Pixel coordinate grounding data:
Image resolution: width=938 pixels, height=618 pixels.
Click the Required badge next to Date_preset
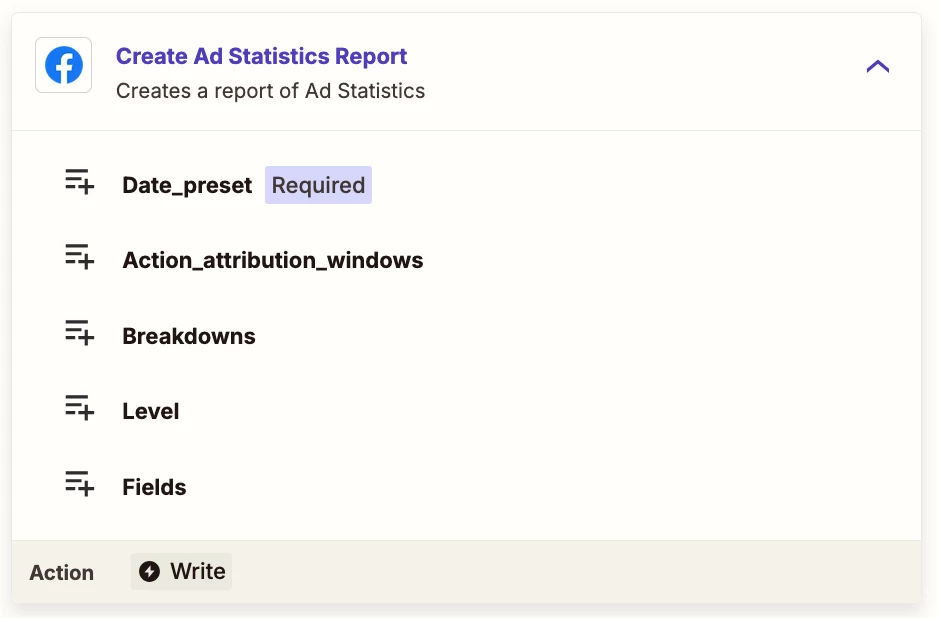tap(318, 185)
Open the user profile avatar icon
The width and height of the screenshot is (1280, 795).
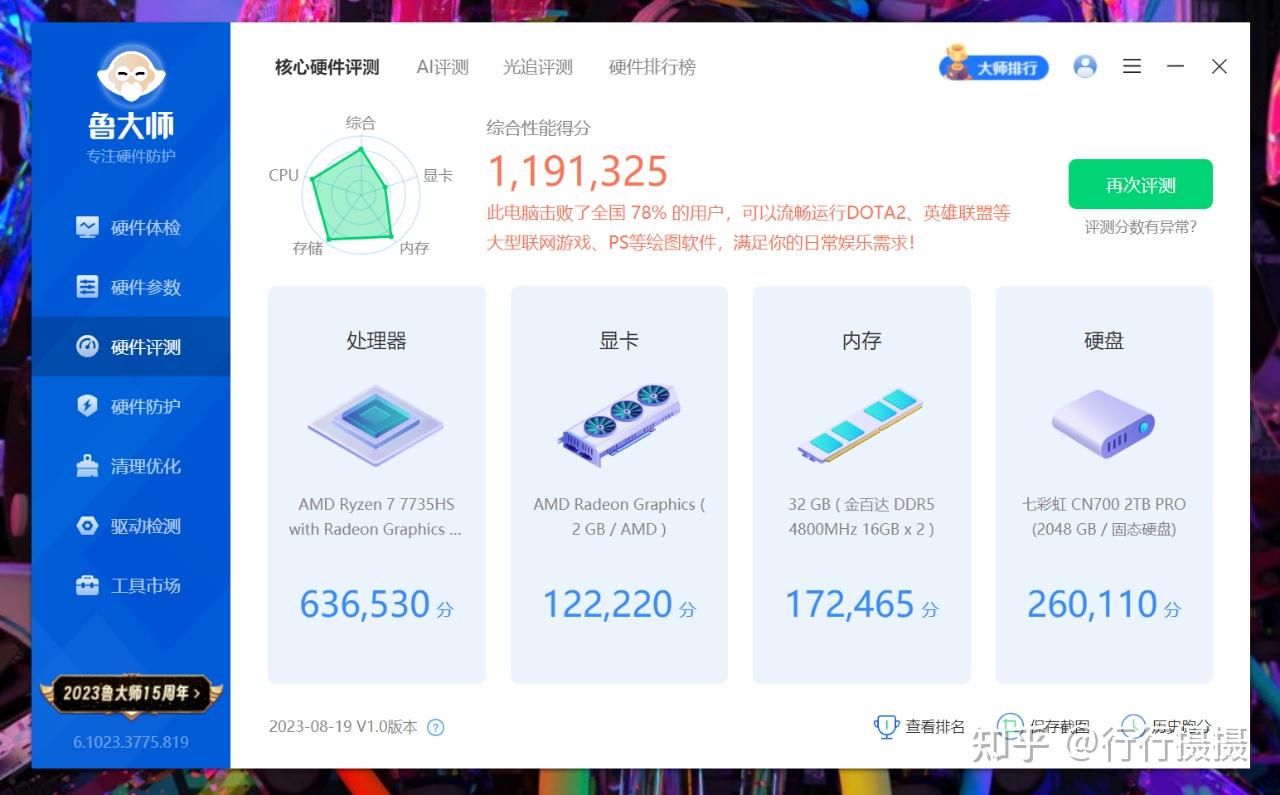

**REQUIRED ACTION:** Could the entries above be printed again exactly, apart from the pictures?

**EXERCISE RESULT:**
Image resolution: width=938 pixels, height=618 pixels.
Click the Required badge next to Date_preset
tap(318, 185)
Open the user profile avatar icon
The width and height of the screenshot is (1280, 795).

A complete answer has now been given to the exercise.